### WHAT THIS TASK INVOLVES
Copy all of the following material line for line, leaving every character unchanged.

(Data records)
[start]

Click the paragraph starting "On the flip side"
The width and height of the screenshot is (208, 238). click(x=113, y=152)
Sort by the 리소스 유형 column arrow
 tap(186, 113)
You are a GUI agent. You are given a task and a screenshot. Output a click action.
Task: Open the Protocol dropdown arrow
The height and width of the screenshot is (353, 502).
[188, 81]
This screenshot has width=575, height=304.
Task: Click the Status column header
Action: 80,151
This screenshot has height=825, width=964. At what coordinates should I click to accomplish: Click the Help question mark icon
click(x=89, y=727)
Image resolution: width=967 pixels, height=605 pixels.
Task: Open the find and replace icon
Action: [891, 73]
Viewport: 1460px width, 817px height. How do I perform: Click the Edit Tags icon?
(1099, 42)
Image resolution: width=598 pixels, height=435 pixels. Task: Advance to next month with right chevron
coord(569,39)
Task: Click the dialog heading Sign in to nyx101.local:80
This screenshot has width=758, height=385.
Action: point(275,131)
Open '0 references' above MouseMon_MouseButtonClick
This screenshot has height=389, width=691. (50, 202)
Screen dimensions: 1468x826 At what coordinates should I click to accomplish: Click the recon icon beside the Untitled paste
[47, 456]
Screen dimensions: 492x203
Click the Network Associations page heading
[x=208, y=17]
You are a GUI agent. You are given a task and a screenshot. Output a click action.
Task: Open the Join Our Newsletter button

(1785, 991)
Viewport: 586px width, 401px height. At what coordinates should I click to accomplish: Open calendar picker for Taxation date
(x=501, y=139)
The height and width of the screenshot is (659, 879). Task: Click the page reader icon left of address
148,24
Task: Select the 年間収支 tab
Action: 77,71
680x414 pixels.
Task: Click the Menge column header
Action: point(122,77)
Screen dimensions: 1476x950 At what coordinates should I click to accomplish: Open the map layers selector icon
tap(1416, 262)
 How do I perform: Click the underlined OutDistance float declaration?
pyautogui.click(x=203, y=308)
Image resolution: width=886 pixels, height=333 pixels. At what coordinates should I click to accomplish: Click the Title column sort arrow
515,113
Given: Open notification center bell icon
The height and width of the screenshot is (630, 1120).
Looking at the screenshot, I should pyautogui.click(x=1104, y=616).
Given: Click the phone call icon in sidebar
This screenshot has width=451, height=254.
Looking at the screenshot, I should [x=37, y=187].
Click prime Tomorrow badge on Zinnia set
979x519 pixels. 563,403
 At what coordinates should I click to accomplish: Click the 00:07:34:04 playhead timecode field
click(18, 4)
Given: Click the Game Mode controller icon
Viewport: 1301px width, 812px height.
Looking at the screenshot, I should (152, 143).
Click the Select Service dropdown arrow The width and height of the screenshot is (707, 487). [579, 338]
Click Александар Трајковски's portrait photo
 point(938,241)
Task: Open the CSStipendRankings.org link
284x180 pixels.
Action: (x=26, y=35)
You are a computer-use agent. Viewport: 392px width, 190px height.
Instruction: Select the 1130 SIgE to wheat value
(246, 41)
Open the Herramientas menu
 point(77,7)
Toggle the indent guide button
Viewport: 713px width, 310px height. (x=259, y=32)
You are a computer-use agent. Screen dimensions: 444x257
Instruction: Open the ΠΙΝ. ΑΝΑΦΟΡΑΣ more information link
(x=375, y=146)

[end]

### WRITTEN SOLUTION
Click the paragraph starting "On the flip side"
The width and height of the screenshot is (208, 238). click(x=113, y=152)
Sort by the 리소스 유형 column arrow
 tap(186, 113)
You are a GUI agent. You are given a task and a screenshot. Output a click action.
Task: Open the Protocol dropdown arrow
The height and width of the screenshot is (353, 502).
[188, 81]
This screenshot has width=575, height=304.
Task: Click the Status column header
Action: 80,151
This screenshot has height=825, width=964. At what coordinates should I click to accomplish: Click the Help question mark icon
click(x=89, y=727)
Image resolution: width=967 pixels, height=605 pixels.
Task: Open the find and replace icon
Action: [891, 73]
Viewport: 1460px width, 817px height. How do I perform: Click the Edit Tags icon?
(1099, 42)
Image resolution: width=598 pixels, height=435 pixels. Task: Advance to next month with right chevron
coord(569,39)
Task: Click the dialog heading Sign in to nyx101.local:80
This screenshot has width=758, height=385.
Action: point(275,131)
Open '0 references' above MouseMon_MouseButtonClick
This screenshot has height=389, width=691. (50, 202)
Screen dimensions: 1468x826 At what coordinates should I click to accomplish: Click the recon icon beside the Untitled paste
[47, 456]
Screen dimensions: 492x203
Click the Network Associations page heading
[x=208, y=17]
You are a GUI agent. You are given a task and a screenshot. Output a click action.
Task: Open the Join Our Newsletter button

(1785, 991)
Viewport: 586px width, 401px height. At what coordinates should I click to accomplish: Open calendar picker for Taxation date
(x=501, y=139)
The height and width of the screenshot is (659, 879). Task: Click the page reader icon left of address
148,24
Task: Select the 年間収支 tab
Action: 77,71
680x414 pixels.
Task: Click the Menge column header
Action: point(122,77)
Screen dimensions: 1476x950 At what coordinates should I click to accomplish: Open the map layers selector icon
tap(1416, 262)
 How do I perform: Click the underlined OutDistance float declaration?
pyautogui.click(x=203, y=308)
Image resolution: width=886 pixels, height=333 pixels. At what coordinates should I click to accomplish: Click the Title column sort arrow
515,113
Given: Open notification center bell icon
The height and width of the screenshot is (630, 1120).
Looking at the screenshot, I should pyautogui.click(x=1104, y=616).
Given: Click the phone call icon in sidebar
This screenshot has width=451, height=254.
Looking at the screenshot, I should [x=37, y=187].
Click prime Tomorrow badge on Zinnia set
979x519 pixels. 563,403
 At what coordinates should I click to accomplish: Click the 00:07:34:04 playhead timecode field
click(18, 4)
Given: Click the Game Mode controller icon
Viewport: 1301px width, 812px height.
Looking at the screenshot, I should (152, 143).
Click the Select Service dropdown arrow The width and height of the screenshot is (707, 487). [579, 338]
Click Александар Трајковски's portrait photo
 point(938,241)
Task: Open the CSStipendRankings.org link
284x180 pixels.
Action: (x=26, y=35)
You are a computer-use agent. Viewport: 392px width, 190px height.
Instruction: Select the 1130 SIgE to wheat value
(246, 41)
Open the Herramientas menu
 point(77,7)
Toggle the indent guide button
Viewport: 713px width, 310px height. (x=259, y=32)
You are a computer-use agent. Screen dimensions: 444x257
Instruction: Open the ΠΙΝ. ΑΝΑΦΟΡΑΣ more information link
(x=375, y=146)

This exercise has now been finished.